Do not be afraid to discuss informally why you want
the
job; others may have come to the trust for the same reasons!
Recommendation 9. Gather information about national and local trust
policies, e.g. clinical governance plan, annual reports. Individual trust
information can be accessed via
http://www.nhs.uk/england/.
Access other useful websites (e.g.
http://www.healthcarecommission.org.uk,
http://www.nice.org.uk/
and
http://www.dh.gov.uk)
and obtain papers on topical developments (e.g. appraisal) from Advances
in Psychiatric Treatment.
Practise interview techniques with your educational supervisor or any
recently appointed consultants, videotaping the sessions. You need to sound
confident and natural, but not rehearsed.
At the interview
The appointments committee usually consists of:
- the chief executive of the trust
- the medical director
- a regional consultant
- a College-approved member from the same specialty but a different trust
- a lay member (often a non-executive board member).
Additional members can include university representatives for teaching and
research, a representative from the primary care trust, a service manager and
a carers representative. Good preparation can reduce anxiety levels, as
you will have met some of these people before. Each panel member will have an
appropriate area to question. The College representative will check HST
issues, while the chief executive will be more interested in trust targets and
clinical governance issues. The medical director will need to know what the
successful candidate will offer to the trust (e.g. local service
developments), whereas the local consultant will be interested in team-working
skills. Be able to say what skills and experience you may bring to the trust,
using objective evidence from your curriculum vitae. Be aware of your
strengths and weaknesses and try to display a good understanding of current
training and service development terminology (e.g. clinical governance,
appraisal, revalidation, personal development plans).

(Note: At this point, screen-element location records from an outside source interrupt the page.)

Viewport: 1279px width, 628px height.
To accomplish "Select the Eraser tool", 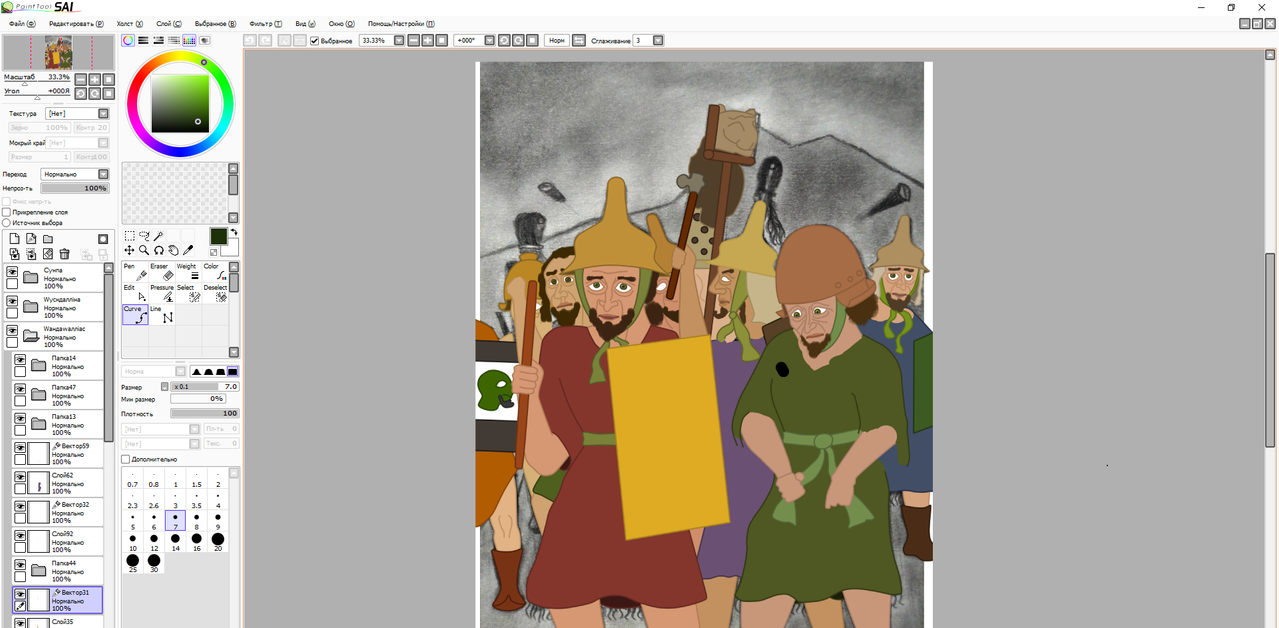I will (162, 271).
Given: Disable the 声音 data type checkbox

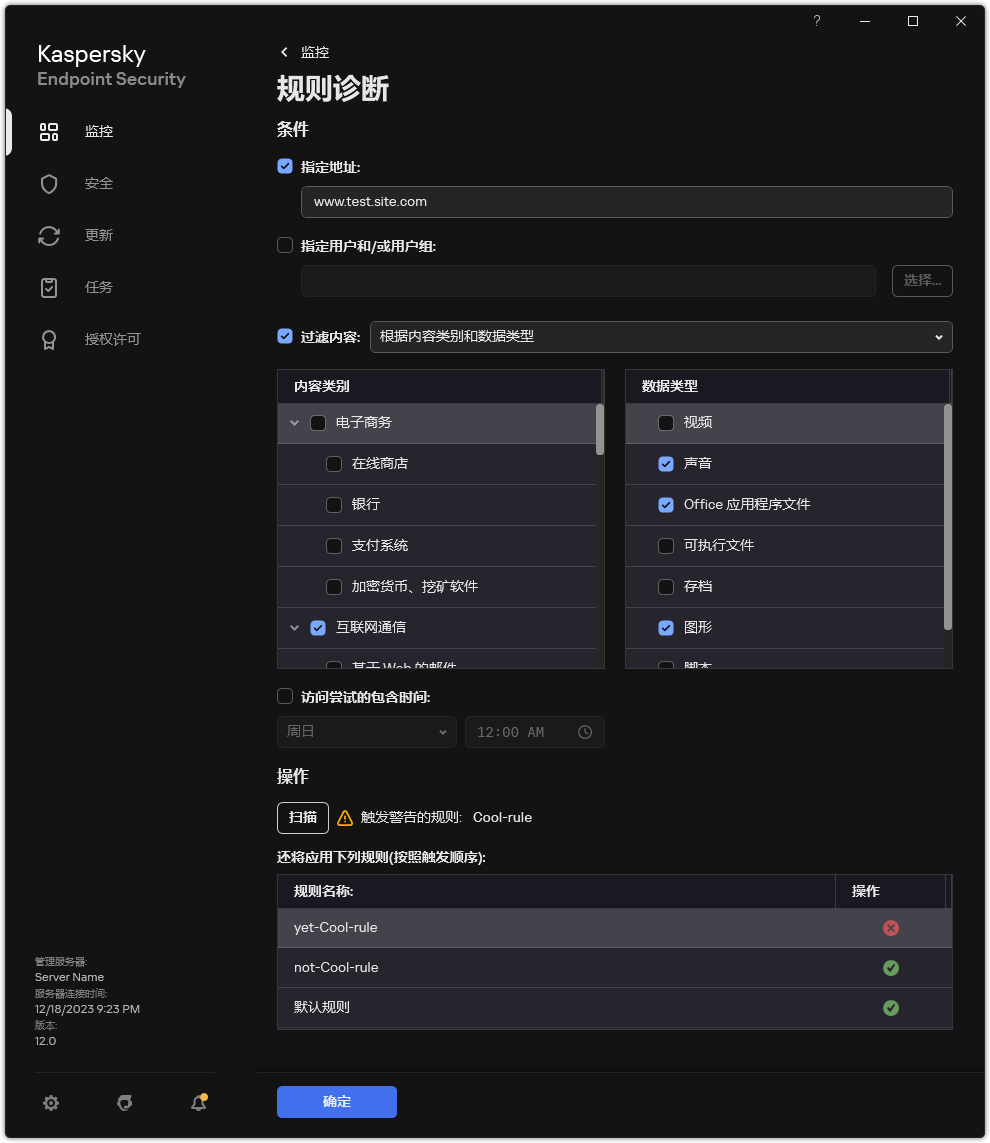Looking at the screenshot, I should coord(666,463).
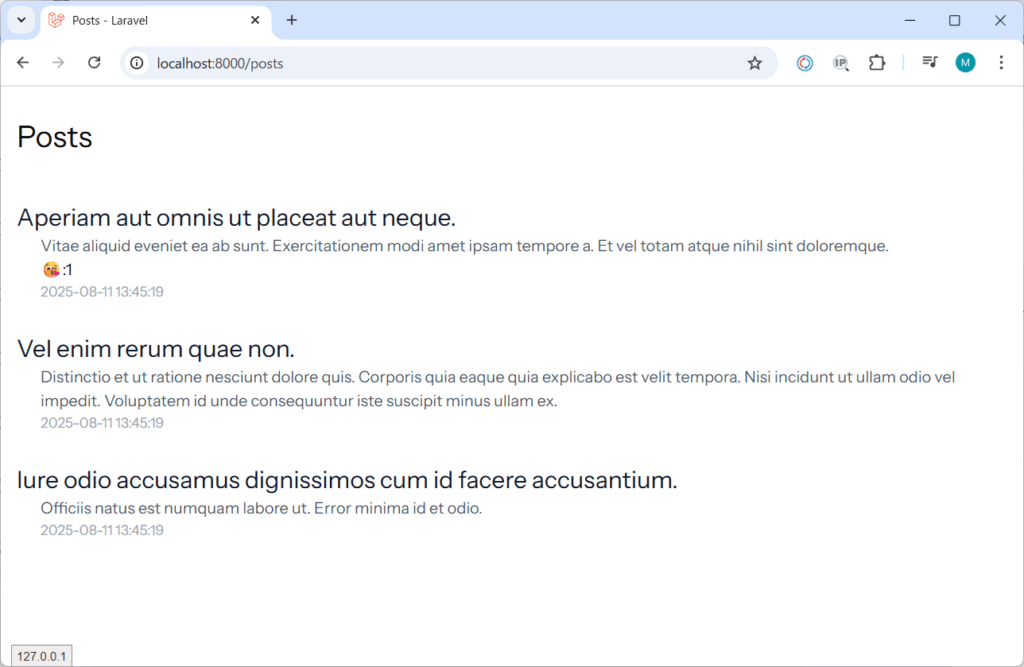Select the Posts - Laravel tab
Image resolution: width=1024 pixels, height=667 pixels.
pos(150,20)
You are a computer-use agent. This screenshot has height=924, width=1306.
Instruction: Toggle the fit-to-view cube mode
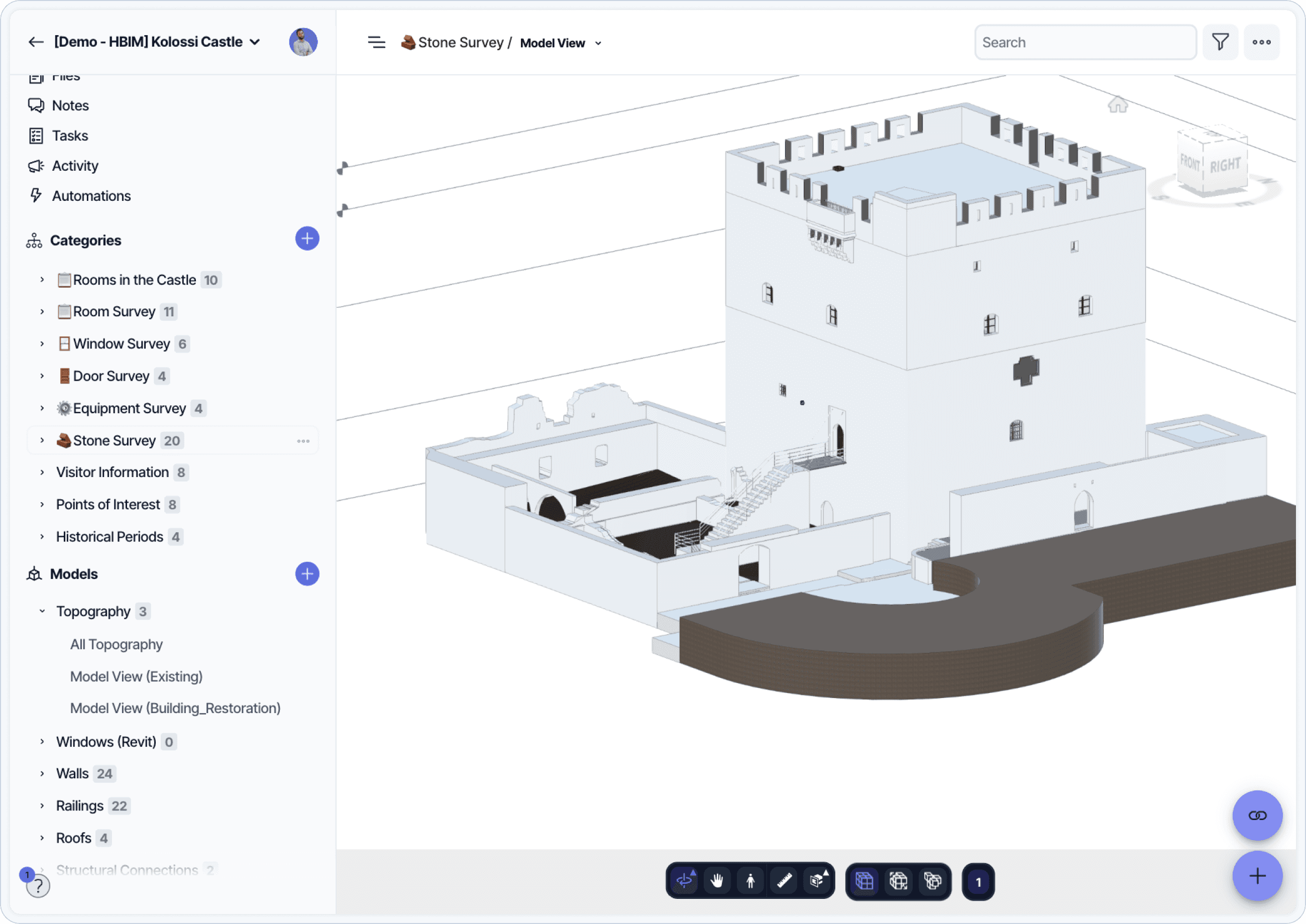click(899, 881)
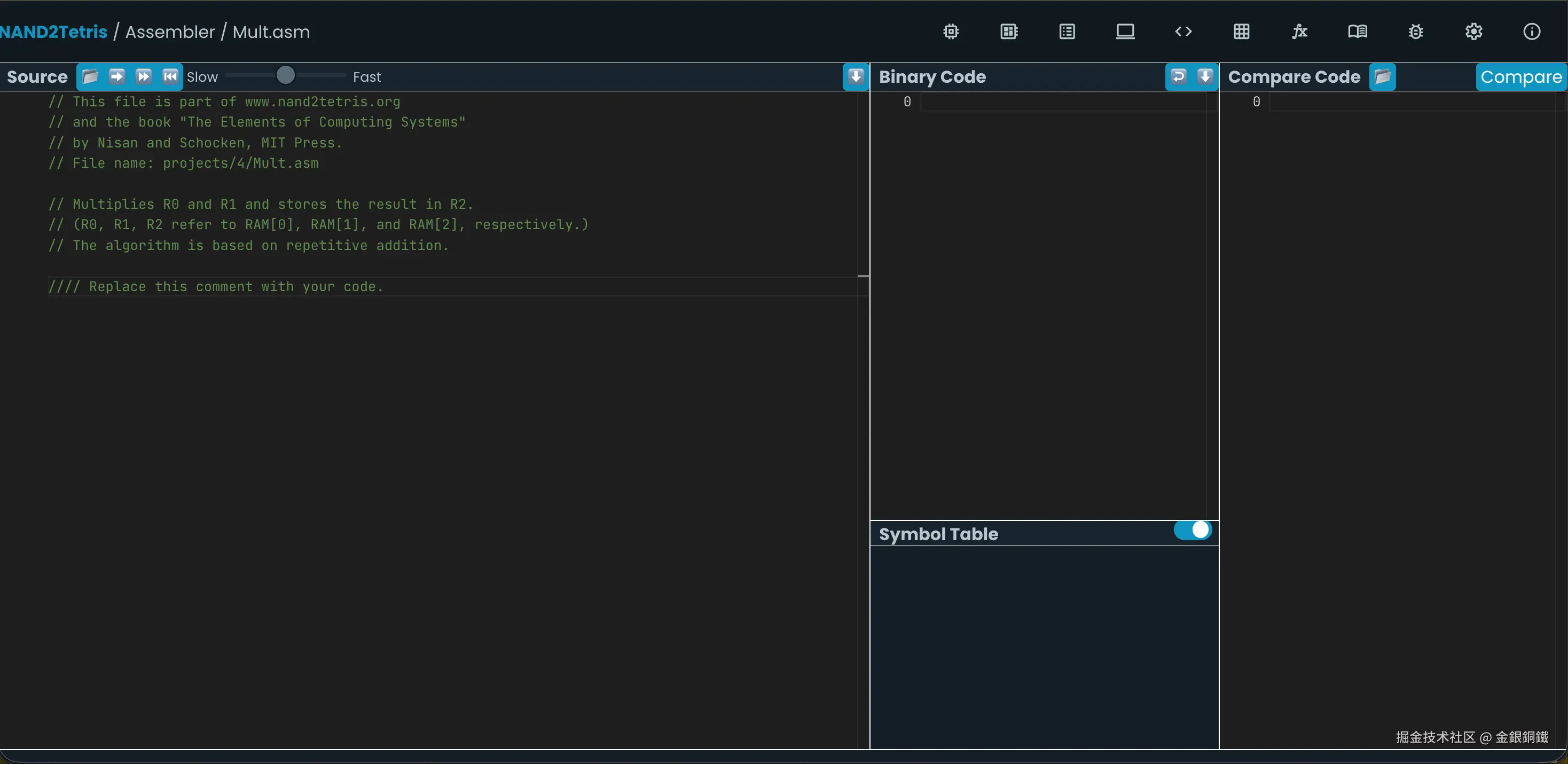Step to next instruction in Source panel

(117, 77)

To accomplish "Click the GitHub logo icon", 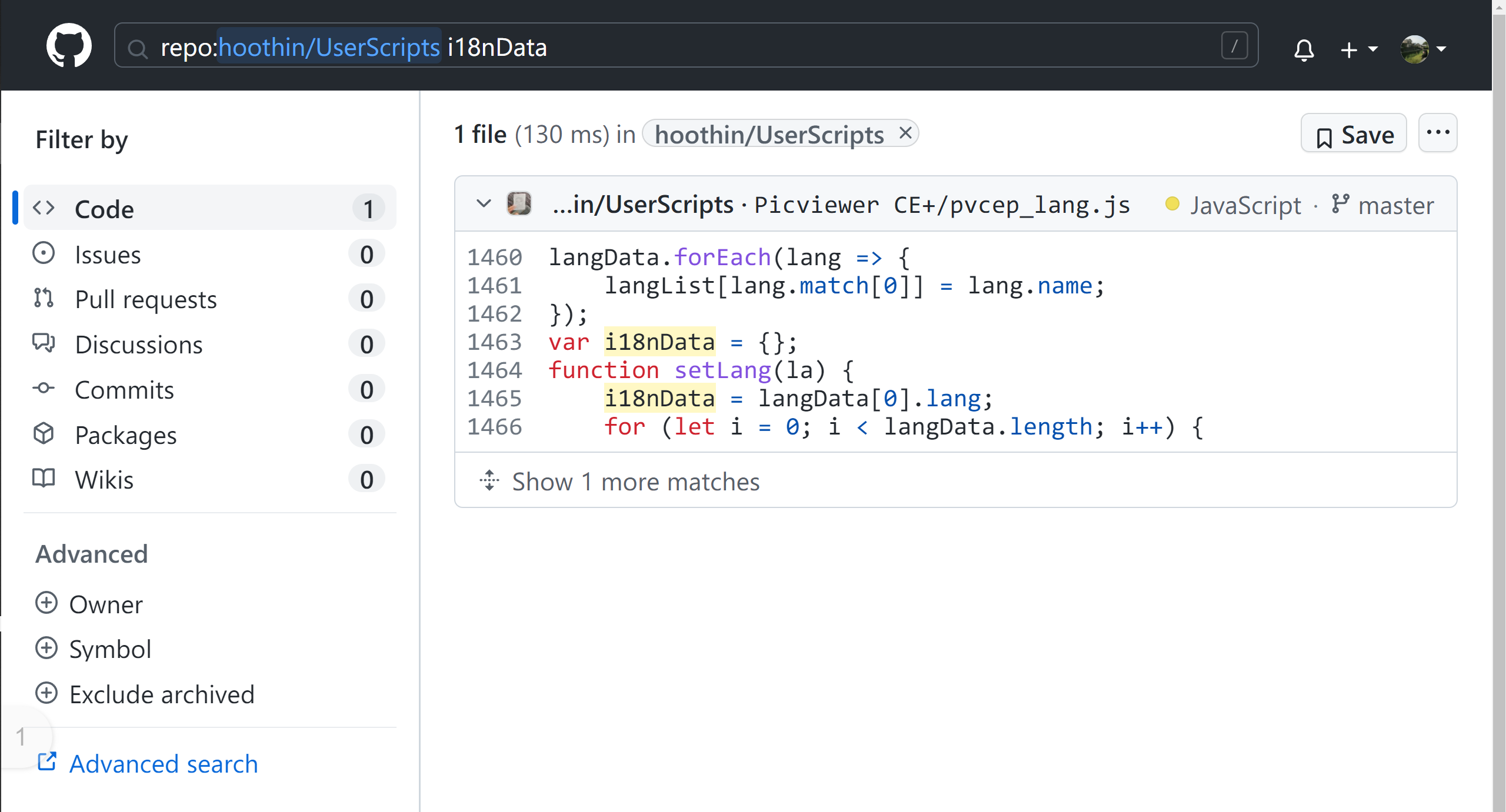I will click(x=69, y=45).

Recommendation 10. At the end of the interview, when asked whether
you have any questions for the panel, it helps if you can comment that you
have met some of the panel members before and that they have already been
helpful in answering your questions.Why would an interview panel wish to
appoint someone who had not come to meet their possible future colleagues?
After the interview
If you are not successful, ask for a contact to obtain feedback. There may
have been a better candidate on the day or you may need to improve your
interview skills.

Conclusion
Despite the current vacancy rates of consultant psychiatrist
posts, the SpR
to consultant transition can be challenging.
By introducing a SpR
competency based curriculum,
the College has shown its
commitment to ensuring that trainees
develop the necessary skills needed to
practise as a consultant.
Offering new consultants a named mentor should also
make the
transition a smoother one.
While many regard securing a consultant post as marking the end of a long
training process that started at medical school, it is better viewed as
marking the start of another new beginning that of
lifelong continuing professional development. As Sir Winston Churchill wrote
in 1942:
This is not the end. It is not even the beginning of the end. But it
is, perhaps, the end of the beginning.